Bien que la culture monospécifique de cacaoyers reste très majoritaire en Afrique, ce modèle agricole est à bout de souffle. Une série de travaux menés au Cameroun par le Cirad et l’Irad montre que la cacaoculture agroforestière peut constituer une alternative crédible à la cacaoculture monospécifique. À partir d’un indicateur issu de la sylviculture, les scientifiques ont pu établir le ratio de cacaoyers offrant le meilleur compromis entre rendement, stockage du carbone et durabilité. Cet indicateur pourrait être adopté pour la certification du cacao durable. Des travaux à découvrir dans le dernier numéro de Perspective.
Inventer la cacaoculture de demain
La Côte d’Ivoire et le Ghana représentent 43 % et 20 % de la production mondiale de cacao, respectivement. Dans ces pays, le projet Cocoa4Future évalue la résilience agro-environnementale de 150 cacaoyères conduites en monoculture ou en agroforesterie. D’ici quatre ans, le projet mettra à jour de nouveaux systèmes de cacaoculture, à la fois durables et viables pour les agriculteurs.

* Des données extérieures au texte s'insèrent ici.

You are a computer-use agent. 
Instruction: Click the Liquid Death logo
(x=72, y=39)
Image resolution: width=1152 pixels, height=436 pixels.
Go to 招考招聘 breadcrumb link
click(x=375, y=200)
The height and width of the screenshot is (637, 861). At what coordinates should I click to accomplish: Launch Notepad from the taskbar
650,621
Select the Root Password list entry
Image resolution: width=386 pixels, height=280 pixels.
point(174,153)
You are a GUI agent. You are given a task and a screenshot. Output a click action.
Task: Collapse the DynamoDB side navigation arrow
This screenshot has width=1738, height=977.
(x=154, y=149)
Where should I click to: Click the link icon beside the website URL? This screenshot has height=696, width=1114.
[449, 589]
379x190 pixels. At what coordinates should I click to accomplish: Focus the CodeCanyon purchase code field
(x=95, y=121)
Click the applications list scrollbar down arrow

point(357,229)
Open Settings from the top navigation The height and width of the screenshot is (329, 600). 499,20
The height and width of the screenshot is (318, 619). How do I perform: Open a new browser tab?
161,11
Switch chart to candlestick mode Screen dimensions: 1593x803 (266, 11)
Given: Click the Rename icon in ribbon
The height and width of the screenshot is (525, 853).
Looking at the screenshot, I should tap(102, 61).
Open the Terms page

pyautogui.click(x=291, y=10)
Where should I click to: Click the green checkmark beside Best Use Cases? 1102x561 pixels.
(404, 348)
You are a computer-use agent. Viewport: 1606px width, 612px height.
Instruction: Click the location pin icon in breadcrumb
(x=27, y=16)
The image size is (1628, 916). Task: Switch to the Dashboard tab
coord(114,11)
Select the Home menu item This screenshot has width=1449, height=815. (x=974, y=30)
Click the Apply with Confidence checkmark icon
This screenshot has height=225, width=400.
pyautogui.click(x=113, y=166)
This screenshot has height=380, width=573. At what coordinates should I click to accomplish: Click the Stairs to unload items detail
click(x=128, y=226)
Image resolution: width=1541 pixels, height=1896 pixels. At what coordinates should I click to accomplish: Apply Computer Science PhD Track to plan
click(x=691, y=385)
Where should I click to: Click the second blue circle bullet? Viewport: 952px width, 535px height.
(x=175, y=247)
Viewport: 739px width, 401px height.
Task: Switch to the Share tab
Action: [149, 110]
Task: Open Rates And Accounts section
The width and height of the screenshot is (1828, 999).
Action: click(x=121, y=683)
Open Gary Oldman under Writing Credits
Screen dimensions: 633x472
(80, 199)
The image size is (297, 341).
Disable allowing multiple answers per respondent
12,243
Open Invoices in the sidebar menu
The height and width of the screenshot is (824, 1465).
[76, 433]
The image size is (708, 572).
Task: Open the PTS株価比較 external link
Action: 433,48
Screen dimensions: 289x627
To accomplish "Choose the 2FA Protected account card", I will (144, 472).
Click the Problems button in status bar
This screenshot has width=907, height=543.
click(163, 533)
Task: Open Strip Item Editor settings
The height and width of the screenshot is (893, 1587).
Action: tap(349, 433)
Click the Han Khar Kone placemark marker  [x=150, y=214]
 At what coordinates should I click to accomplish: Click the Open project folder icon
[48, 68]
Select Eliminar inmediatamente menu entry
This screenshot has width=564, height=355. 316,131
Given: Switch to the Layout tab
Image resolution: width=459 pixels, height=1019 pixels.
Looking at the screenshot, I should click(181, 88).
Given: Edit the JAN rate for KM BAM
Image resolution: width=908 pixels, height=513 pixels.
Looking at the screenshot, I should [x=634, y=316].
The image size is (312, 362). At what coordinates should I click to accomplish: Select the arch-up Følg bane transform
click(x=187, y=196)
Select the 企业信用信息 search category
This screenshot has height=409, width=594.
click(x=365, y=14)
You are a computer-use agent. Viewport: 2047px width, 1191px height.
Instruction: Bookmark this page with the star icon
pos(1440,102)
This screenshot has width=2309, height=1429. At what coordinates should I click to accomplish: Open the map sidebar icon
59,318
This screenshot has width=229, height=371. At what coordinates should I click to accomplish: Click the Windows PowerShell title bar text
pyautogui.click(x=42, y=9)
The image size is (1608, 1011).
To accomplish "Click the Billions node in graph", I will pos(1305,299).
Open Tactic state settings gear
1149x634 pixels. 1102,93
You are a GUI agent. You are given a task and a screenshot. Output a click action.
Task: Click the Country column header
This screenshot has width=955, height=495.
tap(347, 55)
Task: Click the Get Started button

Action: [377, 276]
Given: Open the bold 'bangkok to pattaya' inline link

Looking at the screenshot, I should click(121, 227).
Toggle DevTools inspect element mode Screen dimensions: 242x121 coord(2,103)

Renforcer la durabilité et résilience de la cacaoculture en Afrique de l’Ouest : c’est la finalité du projet Cocoa4Future, coordonné par le Cirad et financé par le programme DeSIRA de l'Union européenne et l'Agence Française de Développement. Pendant cinq ans, plus de 150 cacaoyères conduites en monoculture ou agroforesterie seront évaluées du point de vue agro-environnemental, tandis que 350 exploitations à travers la Côte d’Ivoire et le Ghana bénéficieront d’un suivi des stratégies paysannes développées notamment en matière d’agroforesterie.
La cacaoculture durable : un enjeu aussi pour les pays consommateurs
La France, le vingtième pays consommateur de cacao au monde, s’est engagée pour la transformation du secteur via le lancement, en octobre 2021, d’une initiative française pour un cacao durable, qui s’inscrit dans le cadre de la Stratégie Nationale de lutte contre la Déforestation Importée. L’initiative repose sur trois engagements : améliorer le revenu des producteurs de cacao, mettre fin les approvisionnements français de cacao issus de zones déforestées, et lutter contre le travail forcé et le travail des enfants dans les régions productrices. La feuille de route de l’initiative vient d’être adoptée par ses 26 membres, dont le Cirad, lors de la deuxième réunion plénière de l’initiative le 5 avril 2022.
Le 5 octobre 2021, le Gouvernement, représenté par la secrétaire d’Etat à la Biodiversité, Bérangère Abba, le Syndicat du Chocolat, le Cirad, des ONG et des distributeurs ont signé des engagements communs et décisifs pour un cacao durable, avec la participation du ministre délégué chargé du Commerce extérieur et de l’Attractivité, Franck Riester.
La culture du cacao en chiffres
Entre 40 et 50 millions de personnes (dont 5.5 millions de petits producteurs) à travers le monde dépendent de la production de cacao, qui représente actuellement 5 millions de tonnes. 70 % de cette production proviennent de la « ceinture de cacao d’Afrique de l’Ouest », qui s’étend de la Côte d’Ivoire au Cameroun. L’Europe, premier consommateur de cet or noir, rassemble une industrie de transformation dont le chiffre d’affaire annuel atteint les 62 milliards d’euros.